L'aula di una classe "puo' accogliere la presenza del crocifisso quando la comunita' scolastica interessata valuti e decida in autonomia di esporlo, eventualmente accompagnandolo con i simboli di altre confessioni presenti nella classe e in ogni caso ricercando un ragionevole accomodamento tra eventuali posizioni difformi". E' quanto ha stabilito la corte di Cassazione (sentenza n. 24414, pubblicata oggi) che a Sezioni Unite, si e' occupata dell'affissione del crocifisso nelle aule scolastiche.
In particolare, la questione esaminata dalla Cassazione riguardava la compatibilita' tra l'ordine di esposizione del crocifisso, impartito dal dirigente scolastico di un istituto professionale statale sulla base di una delibera assunta a maggioranza dall'assemblea di classe degli studenti, e la liberta' di coscienza in materia religiosa del docente che desiderava fare le sue lezioni senza il simbolo religioso appeso alla parete. La Corte ha affermato che la disposizione del regolamento degli anni Venti del secolo scorso - che tuttora disciplina la materia, mancando una legge del Parlamento - e' suscettibile di essere interpretata in senso conforme alla Costituzione. "L'aula puo' accogliere la presenza del crocifisso quando la comunita' scolastica interessata - spiega la Cassazione - valuti e decida in autonomia di esporlo, eventualmente accompagnandolo con i simboli di altre confessioni presenti nella classe e in ogni caso ricercando un ragionevole accomodamento tra eventuali posizioni difformi".

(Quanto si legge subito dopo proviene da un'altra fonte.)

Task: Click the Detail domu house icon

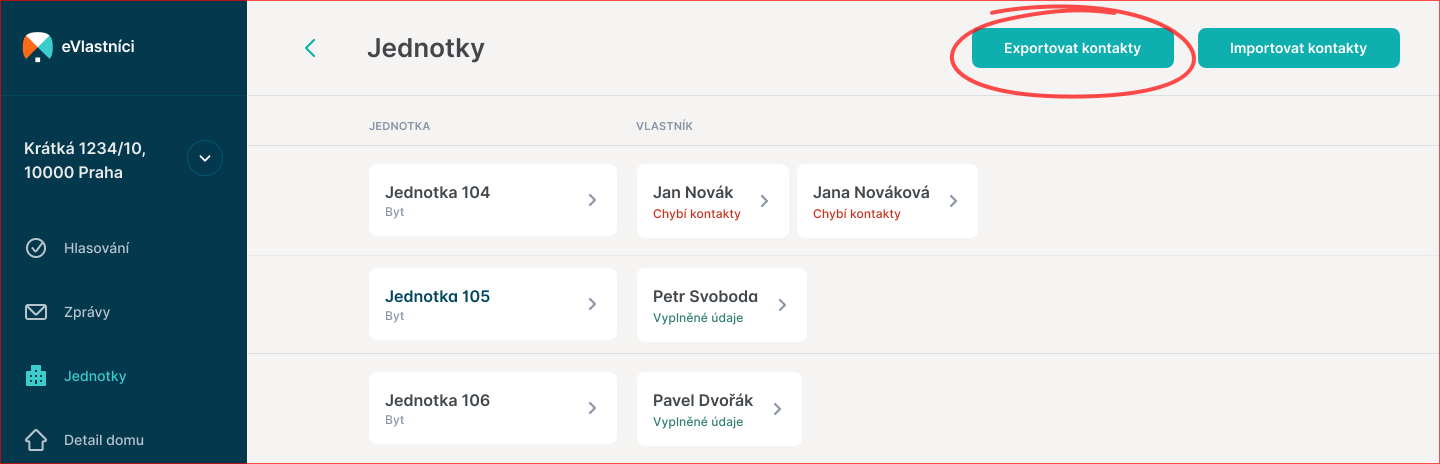Action: click(x=36, y=440)
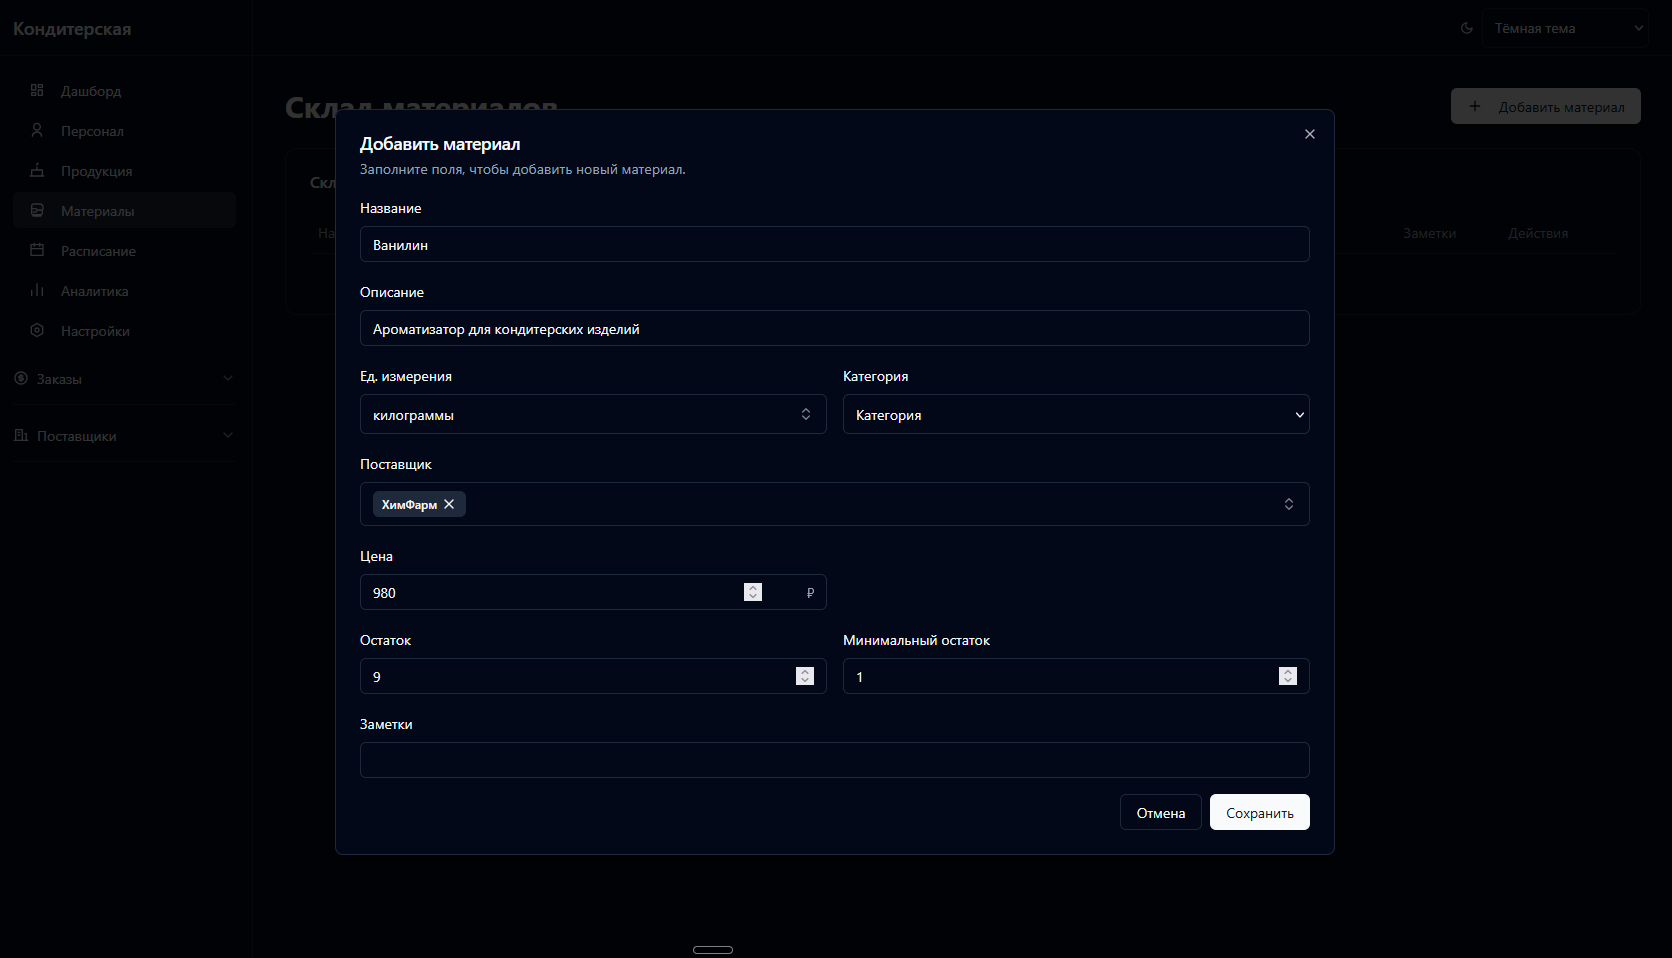Image resolution: width=1672 pixels, height=958 pixels.
Task: Click the Персонал sidebar icon
Action: pos(37,130)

Il docente dissenziente, scrive la Suprema Corte, "non ha un potere di veto o di interdizione assoluta rispetto all'affissione del crocifisso, ma deve essere ricercata, da parte della scuola, una soluzione che tenga conto del suo punto di vista e che rispetti la sua liberta' negativa di religione. Nel caso concreto le Sezioni Unite hanno rilevato che la circolare del dirigente scolastico, consistente nel puro e semplice ordine di affissione del simbolo religioso, non e' conforme al modello e al metodo di una comunita' scolastica dialogante che ricerca una soluzione condivisa nel rispetto delle diverse sensibilita'". Per questo e' decaduta la sanzione disciplinare inflitta al professore. "L'affissione del crocifisso - al quale si legano, in un Paese come l'Italia, l'esperienza vissuta di una comunita' e la tradizione culturale di un popolo - non costituisce un atto di discriminazione del docente dissenziente per causa di religione. Non e' stata quindi accolta la richiesta di risarcimento danni formulata dal docente, in quanto non si e' ritenuto che sia stata condizionata o compressa la sua liberta' di espressione e di insegnamento", conclude la nota della Cassazione.